__Problem details__: Would you please repeat, word for word, only the lines from the one holding "Viewport: 1100px width, 500px" through the one holding "Task: Click Dungeon" in the material below, without the pictures?

__Supplied material__:
+++
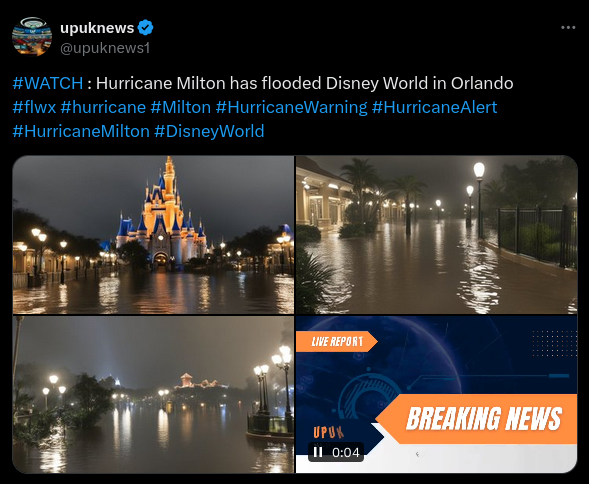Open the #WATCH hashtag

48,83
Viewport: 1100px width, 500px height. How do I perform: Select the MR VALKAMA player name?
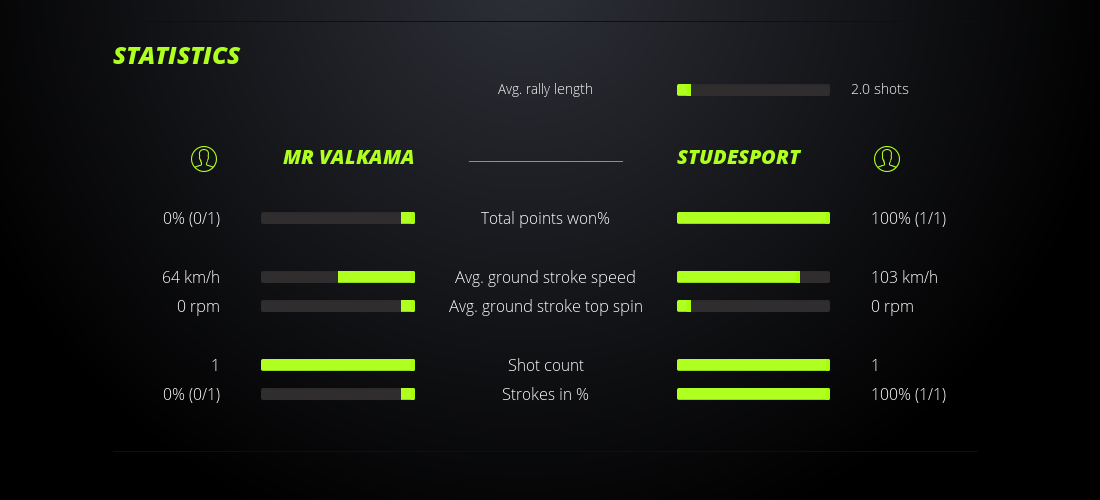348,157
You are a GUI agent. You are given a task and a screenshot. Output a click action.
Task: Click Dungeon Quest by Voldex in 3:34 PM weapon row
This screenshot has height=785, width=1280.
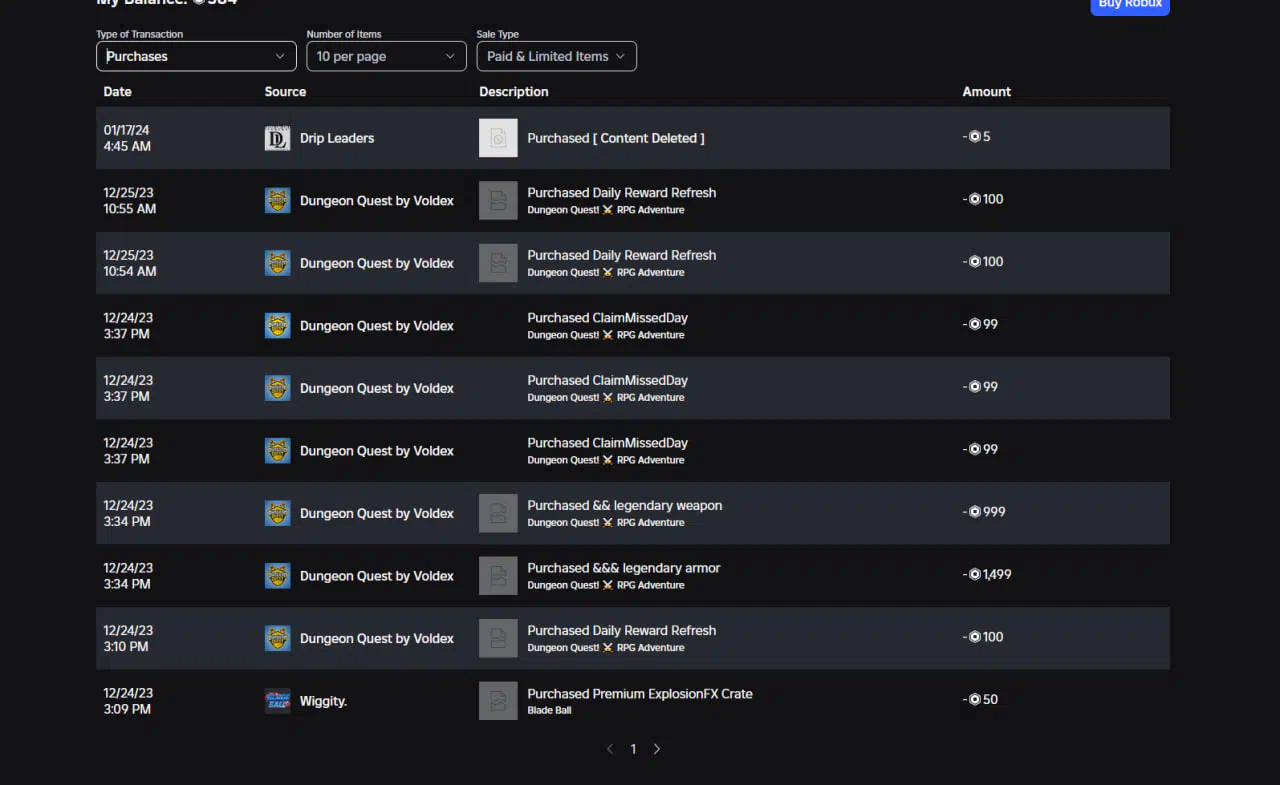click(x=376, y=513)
+++
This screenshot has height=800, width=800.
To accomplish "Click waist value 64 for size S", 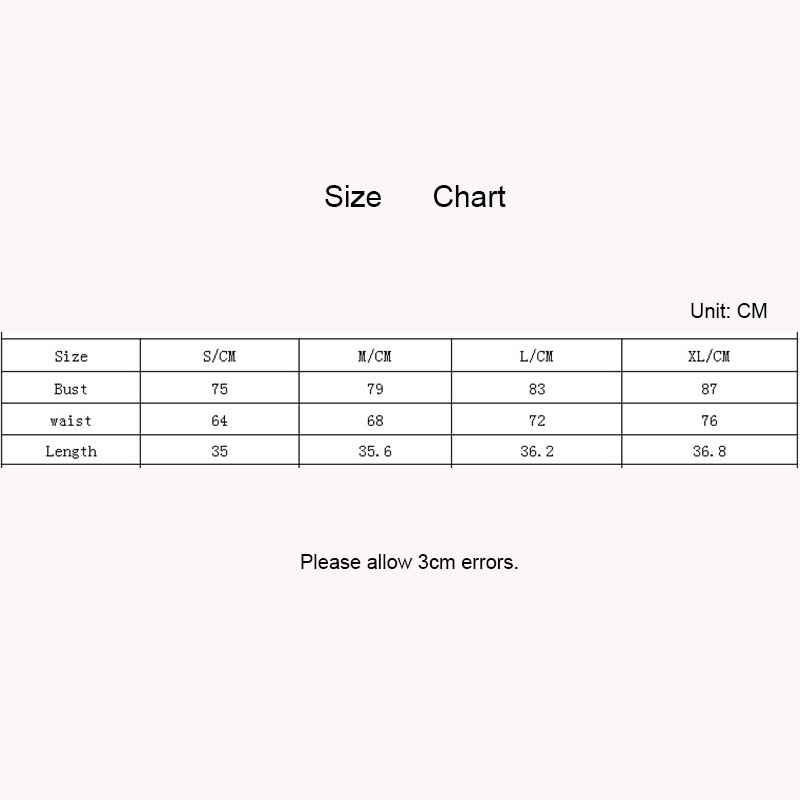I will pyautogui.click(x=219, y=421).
+++
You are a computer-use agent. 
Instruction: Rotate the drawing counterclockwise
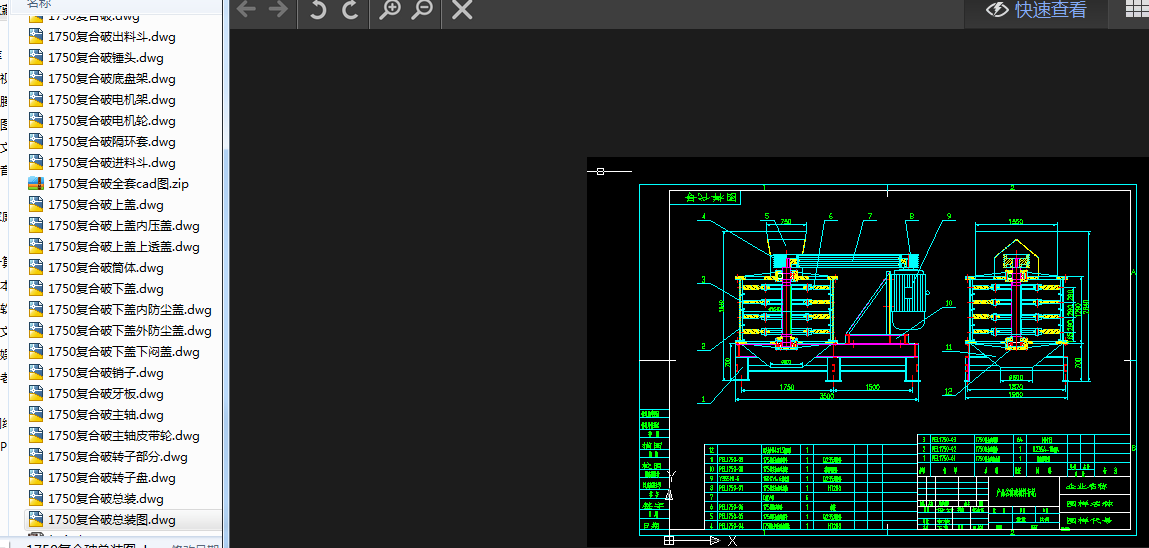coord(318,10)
+++
__Exercise answer__:
Viewport: 1100px width, 500px height. How do I perform: Select the MR VALKAMA player name?
348,157
You are a GUI agent. You are given a task and a screenshot. Output a click action.
Task: Click Dungeon Quest by Voldex in 3:34 PM weapon row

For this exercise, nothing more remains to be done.